If we did not live in a world that says ‘this is common’ at all, my son may have avoided a life of permanent disability. If babies reacting badly to common medical and lifestyle interventions was not swept under the carpet, we might not be here, and nor would potentially millions of other people. Accepting ‘autism’ is like accepting ‘the internet’. It is, now, though it wasn’t before. End of analysis.
Ignoring the medical nature of ‘autism’, is like ignoring the weird way we use cats on the internet. If you take nothing else from making it this far through this post, take this.
This cat isn’t ‘grumpy’. She has a medical condition (difference, variation, other happy word) that makes her look grumpy. As it happens, it won’t kill her, but is that even the point? Who wants to think about that cute cat having a medical condition? It’s far easier to normalise it and appropriate it for something charmingly, warmly and fuzzily human. Look beyond the behaviour to the biology.
It’s not happening because it should. It’s happening because it does. Because something is not working like it should. You can be mollified by value laden distractions like ‘normality is overrated’ if it makes you feel better, but the reality of the something not working like it should still remains. That something just might be a big deal. It is for us. A deal that’s so big, it’s hard to contemplate. Unfairly hard.
It is clearly not just a vaccine issue. It’s not a stupid V clever issue. It’s a complex, systemic, generational issue that is way too important to be buried in us/them arguments and self righteous personal ‘passions’.
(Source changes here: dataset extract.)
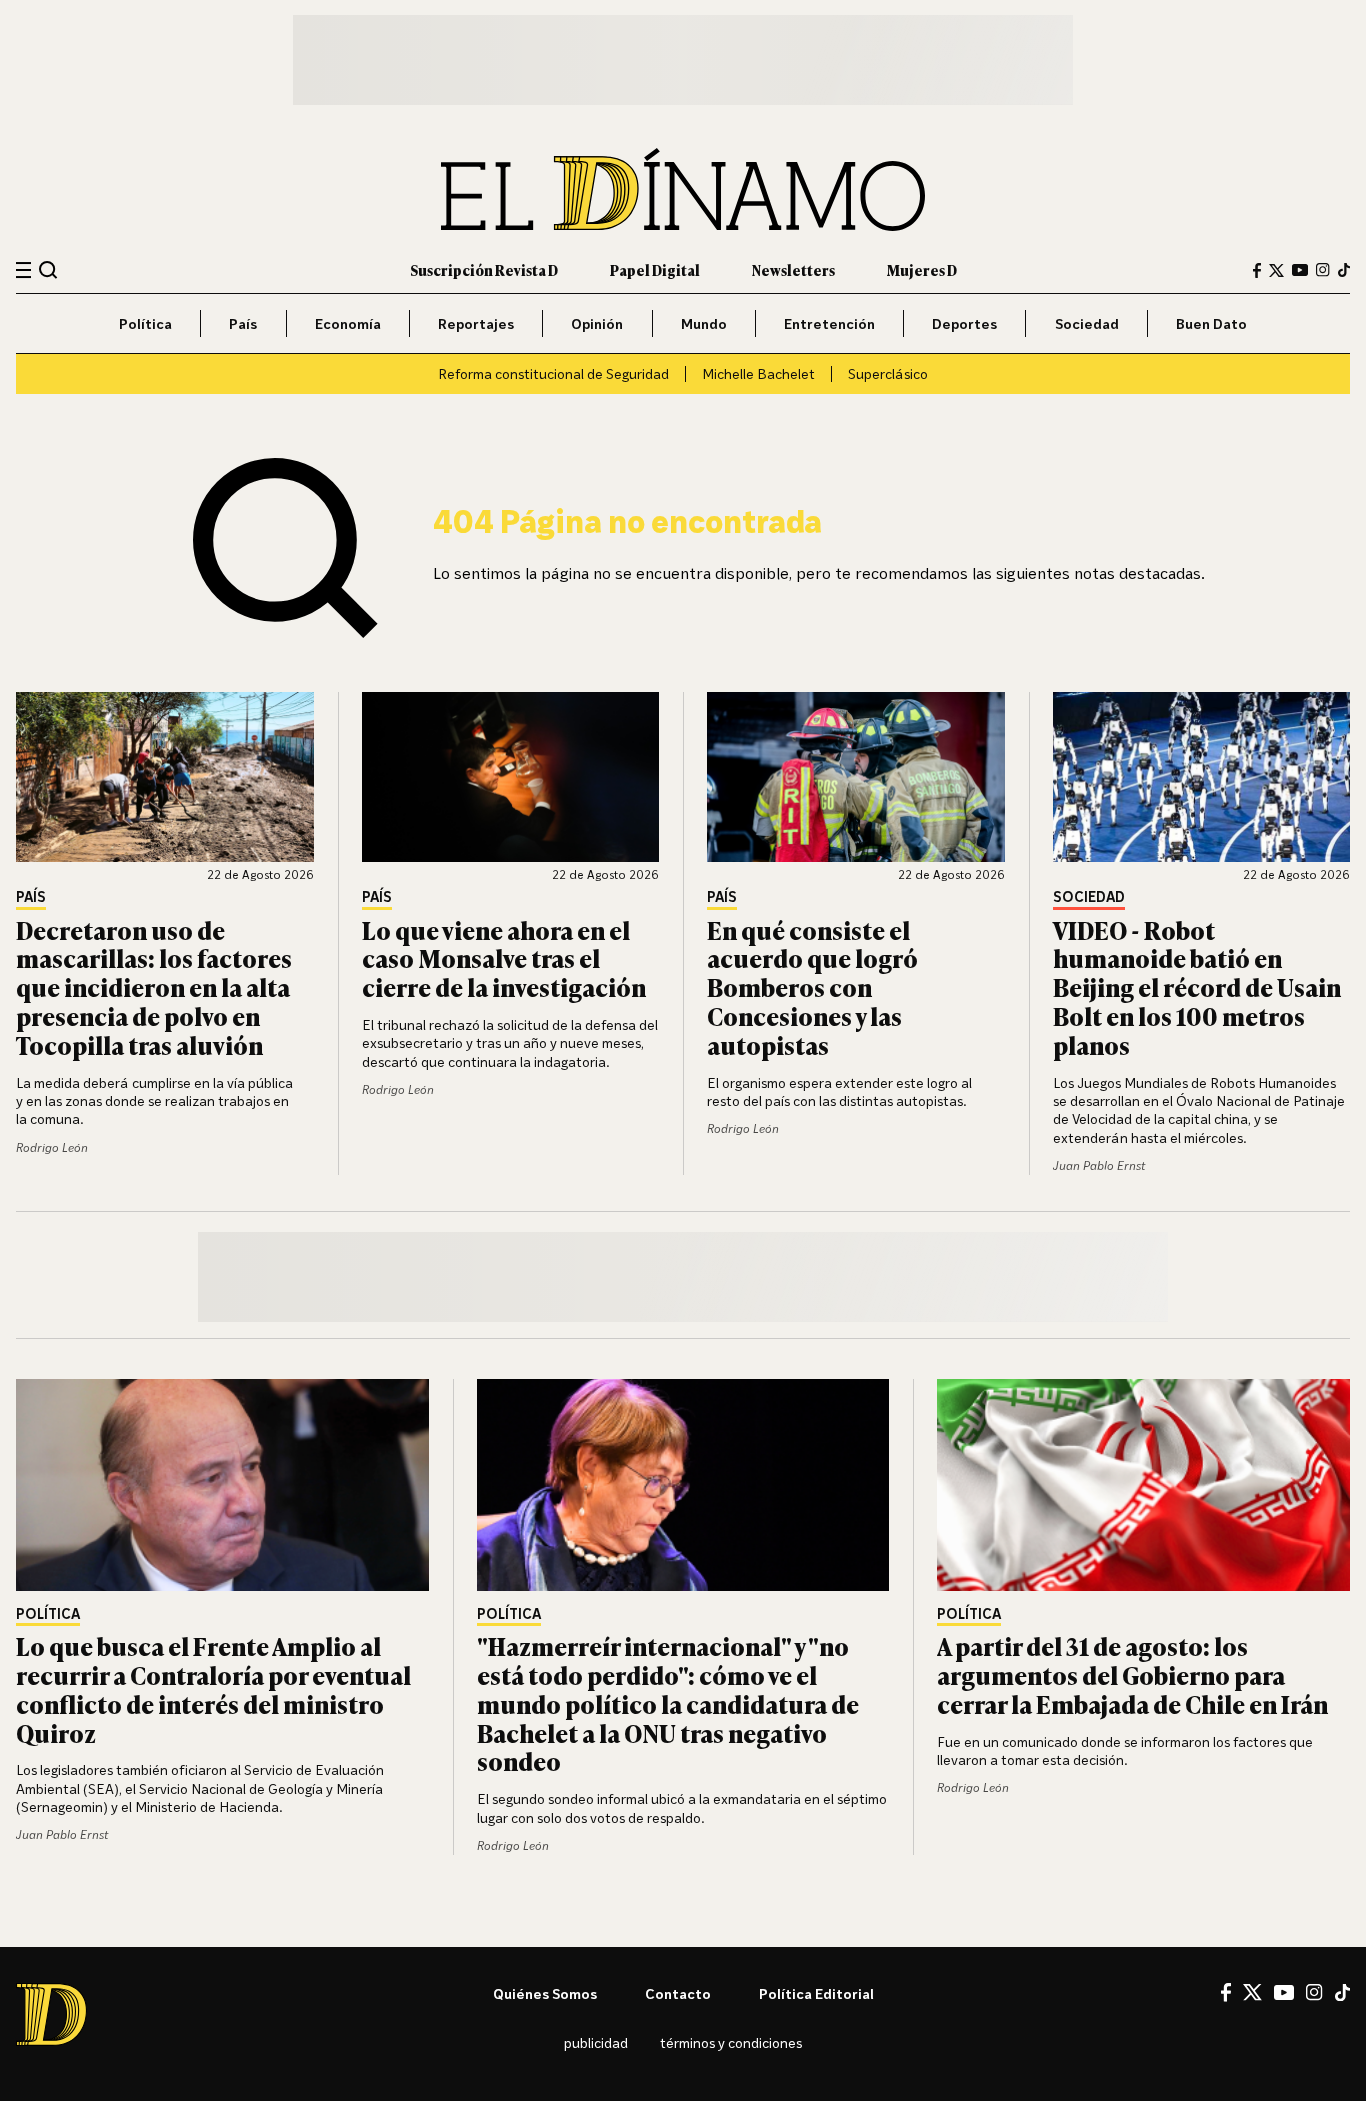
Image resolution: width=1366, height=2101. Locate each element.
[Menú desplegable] (23, 270)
If your gut is rumbling, if your instincts are prickling, if you feel like something is not right… open your mouth. When you are told to stop questioning, you are probably asking the right questions. Challenge the science and the system. Don’t be placated with words. Use them to demand the change you think is necessary. I wish we had, way sooner.
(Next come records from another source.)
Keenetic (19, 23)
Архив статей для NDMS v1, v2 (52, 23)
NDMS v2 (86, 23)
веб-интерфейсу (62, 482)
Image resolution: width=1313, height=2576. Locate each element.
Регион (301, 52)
And if you couldn’t be arsed, at the very least show some compassion for people who have found themselves in a position they could never have anticipated. Who followed the rules. Who were the opposite of the ‘stupid’ you like to label them with in the cheap memes you share, or want to share online.
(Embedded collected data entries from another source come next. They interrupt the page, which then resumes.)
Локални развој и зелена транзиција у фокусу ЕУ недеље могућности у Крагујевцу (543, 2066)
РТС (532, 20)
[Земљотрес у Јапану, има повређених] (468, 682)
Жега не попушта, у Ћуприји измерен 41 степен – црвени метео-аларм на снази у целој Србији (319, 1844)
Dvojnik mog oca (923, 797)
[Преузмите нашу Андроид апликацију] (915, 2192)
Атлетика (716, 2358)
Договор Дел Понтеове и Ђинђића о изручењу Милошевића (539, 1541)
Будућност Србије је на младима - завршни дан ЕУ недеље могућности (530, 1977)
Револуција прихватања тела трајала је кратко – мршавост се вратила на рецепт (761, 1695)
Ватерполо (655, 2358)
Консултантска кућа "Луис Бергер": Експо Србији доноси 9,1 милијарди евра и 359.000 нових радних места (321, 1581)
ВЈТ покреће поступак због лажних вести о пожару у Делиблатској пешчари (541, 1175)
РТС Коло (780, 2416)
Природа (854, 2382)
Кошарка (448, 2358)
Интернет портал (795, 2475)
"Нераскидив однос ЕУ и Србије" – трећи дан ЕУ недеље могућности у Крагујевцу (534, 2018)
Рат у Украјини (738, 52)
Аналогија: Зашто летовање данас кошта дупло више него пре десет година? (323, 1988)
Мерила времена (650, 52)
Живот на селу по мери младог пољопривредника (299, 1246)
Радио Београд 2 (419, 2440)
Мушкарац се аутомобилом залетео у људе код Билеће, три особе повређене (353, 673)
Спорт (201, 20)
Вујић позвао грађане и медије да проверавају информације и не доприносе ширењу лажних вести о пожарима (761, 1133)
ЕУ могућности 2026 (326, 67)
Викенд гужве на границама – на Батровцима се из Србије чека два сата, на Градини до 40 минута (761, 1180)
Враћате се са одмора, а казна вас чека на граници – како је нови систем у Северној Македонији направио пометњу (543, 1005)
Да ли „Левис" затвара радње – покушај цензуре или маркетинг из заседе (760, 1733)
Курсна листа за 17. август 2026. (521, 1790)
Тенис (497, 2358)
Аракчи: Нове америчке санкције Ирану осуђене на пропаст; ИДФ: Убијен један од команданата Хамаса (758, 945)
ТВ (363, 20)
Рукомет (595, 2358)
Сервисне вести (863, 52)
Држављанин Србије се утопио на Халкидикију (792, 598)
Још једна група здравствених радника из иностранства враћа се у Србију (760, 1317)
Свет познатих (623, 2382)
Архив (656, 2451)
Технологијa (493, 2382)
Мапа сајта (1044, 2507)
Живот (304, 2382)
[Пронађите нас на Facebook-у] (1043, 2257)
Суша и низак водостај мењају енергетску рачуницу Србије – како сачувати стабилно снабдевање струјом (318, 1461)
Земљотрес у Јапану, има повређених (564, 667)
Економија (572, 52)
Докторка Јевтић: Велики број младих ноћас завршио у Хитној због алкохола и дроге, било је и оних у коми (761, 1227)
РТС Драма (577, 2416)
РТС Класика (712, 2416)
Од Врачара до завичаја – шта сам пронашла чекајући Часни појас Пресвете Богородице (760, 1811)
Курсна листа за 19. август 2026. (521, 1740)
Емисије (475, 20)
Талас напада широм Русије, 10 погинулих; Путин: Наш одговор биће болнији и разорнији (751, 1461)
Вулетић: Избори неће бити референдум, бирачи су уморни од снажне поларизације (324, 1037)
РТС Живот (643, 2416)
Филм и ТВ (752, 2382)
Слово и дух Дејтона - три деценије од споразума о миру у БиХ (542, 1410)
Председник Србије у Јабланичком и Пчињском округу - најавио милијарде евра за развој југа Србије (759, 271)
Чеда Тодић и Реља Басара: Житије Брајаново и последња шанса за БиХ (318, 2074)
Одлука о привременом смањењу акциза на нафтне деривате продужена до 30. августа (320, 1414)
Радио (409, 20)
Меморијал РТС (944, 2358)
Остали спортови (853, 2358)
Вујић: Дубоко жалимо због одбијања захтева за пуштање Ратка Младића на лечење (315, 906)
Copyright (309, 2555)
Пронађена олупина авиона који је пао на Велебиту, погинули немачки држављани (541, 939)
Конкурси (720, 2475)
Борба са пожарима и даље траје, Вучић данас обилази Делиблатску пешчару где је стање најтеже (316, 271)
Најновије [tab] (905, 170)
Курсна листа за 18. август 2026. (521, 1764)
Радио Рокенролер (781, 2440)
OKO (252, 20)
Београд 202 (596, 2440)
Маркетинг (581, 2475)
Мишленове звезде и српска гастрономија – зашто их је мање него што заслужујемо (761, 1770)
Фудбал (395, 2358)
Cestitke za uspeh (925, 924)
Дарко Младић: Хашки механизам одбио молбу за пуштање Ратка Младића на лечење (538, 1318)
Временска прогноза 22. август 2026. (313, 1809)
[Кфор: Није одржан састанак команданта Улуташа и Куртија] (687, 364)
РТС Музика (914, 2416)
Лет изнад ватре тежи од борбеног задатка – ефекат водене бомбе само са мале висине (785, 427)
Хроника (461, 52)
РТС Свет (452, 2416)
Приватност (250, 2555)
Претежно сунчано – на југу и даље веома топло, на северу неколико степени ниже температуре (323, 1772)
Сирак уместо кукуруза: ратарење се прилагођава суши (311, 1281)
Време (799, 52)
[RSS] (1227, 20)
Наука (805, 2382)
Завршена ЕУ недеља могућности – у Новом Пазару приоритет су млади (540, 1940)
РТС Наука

We did what you did. You didn’t suffer. Billy and many others did.
Think what you want to think. Believe what you have come to believe.
It doesn’t make you any righter, or me any wronger. It just is.
If you are happy for the collateral damage of your certainty to be my kid and not yours… thanks for coming. Your sense of social justice has been noted.
NB. Please excuse my random manipulation of cats to make my point. They will have their revenge.